Disregarding the clunky syntax, this advice is vapid and useless. At best, it will produce more depression, and more prescriptions for Prozac. Fortunately, Zizek's persona of class clown makes it that no one takes what he says as rules to live by.
Obviously, the use of terms like "subjective" and "objective" in a way that defies their normal meaning is intentional. But don't imagine that this transformation makes you some kind of cultural revolutionary. The fact is, these terms are being used as shibboleths: they identify the user as a member of an outlaw gang. Nothing more, nothing less.
Zizek's larger argument begins with the proposition that all human groups have been founded on violence. This echoes Freud's notion that civilization was founded on the repression of human libido.
Zizek presents it as an axiomatic truth. It is not. It does, however, serve a purpose. If all groups have been founded in violence, we cannot condemn anyone's violent acts. The world, as Zizek notes, is divided between those who commit violence and those who want to commit violence. Again, this is reheated Freudian theory.
If all human societies are founded in acts of violence, this also implies that they were not founded on free choice or the free consent of their members. This means that when Marxists dream of a world in which people are deprived of their free choice, they are thinking that they are helping disabuse the masses of the illusion of freedom.
Hopefully, no one needs a reminder that the radical left has no use for freedom. It has no use for an economic system like capitalism that runs on billions of decisions made by millions of individuals in the marketplace.
The great thinkers on the left (and right) believe that they should do the thinking for everyone. Like their favorite modern philosopher, Martin Heidegger, who wanted to serve the Third Reich as Hitler's philosopher-king, they dream of becoming court philosophers to despots and tyrants.
Then their minds will rule the world without their having to dirty themselves with practical politics. Where previous great thinkers like Michel Foucault and Juliette Binoche have heaped praise on the despotic Ayatollahs in Iran, Zizek has expressed great fondness for Hugo Chavez in Venezuela.

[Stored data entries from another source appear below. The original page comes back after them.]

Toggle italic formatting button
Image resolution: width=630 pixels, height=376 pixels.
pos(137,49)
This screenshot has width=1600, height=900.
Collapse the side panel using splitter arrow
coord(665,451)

But there is a therapeutic side to Zizek's project. It is not for nothing that he is constantly offering snippets of psychoanalytic theory. The psychological issue is this: Should the thinkers who supported Lenin, Stalin, and Mao feel guilty for the carnage that they produced? Should they feel anxious that they will be punished for having promoted these Communist horrors?
If that is their problem, then Zizek tries to show them how to manage their guilt. If, as he says, all human societies are predicated on violence, then guilt puts you in closer touch with the truth, especially compared with those deluded souls who refuse to accept that their capitalistic system is dialectically responsible for all the terror that was committed by those trying to overthrow it. All the violence perpetrated in the name of Marx was the proper reaction to the monstrous hegemony of capitalism. Doesn't that make you feel better?

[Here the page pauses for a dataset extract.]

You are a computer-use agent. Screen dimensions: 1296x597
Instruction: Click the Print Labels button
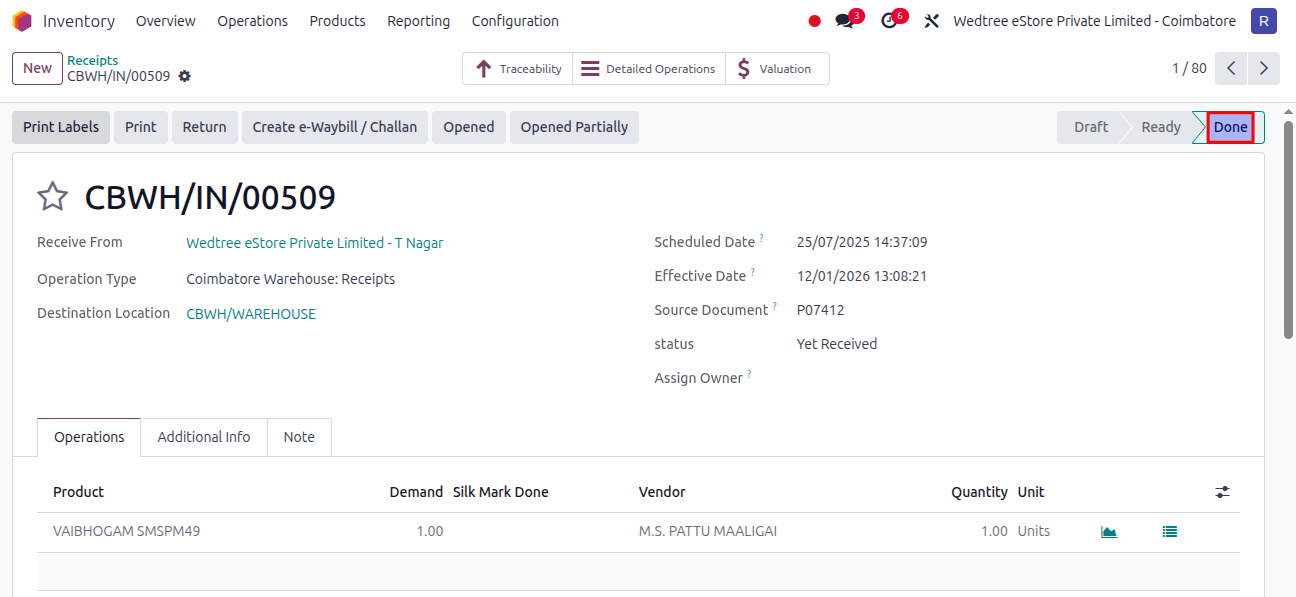click(61, 127)
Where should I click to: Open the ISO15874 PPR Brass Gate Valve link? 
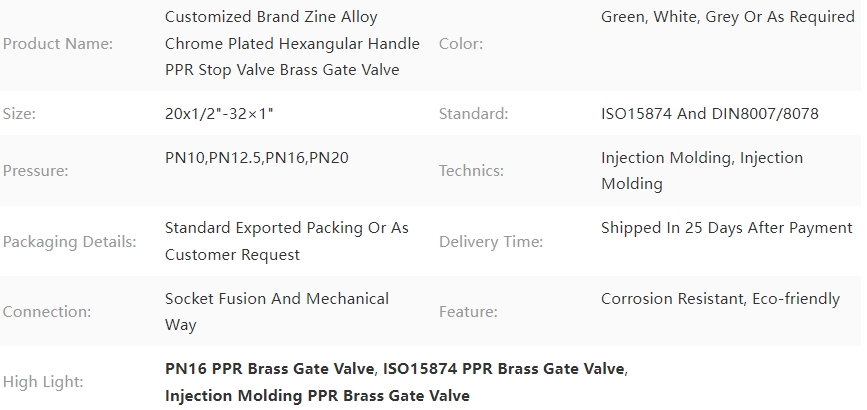pyautogui.click(x=504, y=369)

Another way to manage guilt is to shift the blame. In a silly example of dialectical unreason, Zizek denounced hedge fund operator and philanthropist George Soros: "The same Soros who funds education has ruined the lives of thousands thanks to his financial speculations and is so doing has created the conditions for the rise of the intolerance he denounces."

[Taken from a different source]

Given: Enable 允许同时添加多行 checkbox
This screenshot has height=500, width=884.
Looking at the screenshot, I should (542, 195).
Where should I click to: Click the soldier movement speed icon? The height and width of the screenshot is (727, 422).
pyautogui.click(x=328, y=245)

Whether it is coming from Zizek or from Bill O'Reilly blaming the world's ills on speculators is surely in mode. Remember when the speculators were being blamed for the high price of oil. Now, of course, the same speculators are causing its rapid descent.
Be that as it may, the important point in Zizek's statement is the number: "thousands of lives" have been ruined by George Soros.
This from someone who supports a political philosophy whose practical application has murdered tens of millions and ruined the lives of hundreds of millions more. Oh, the irony of it all!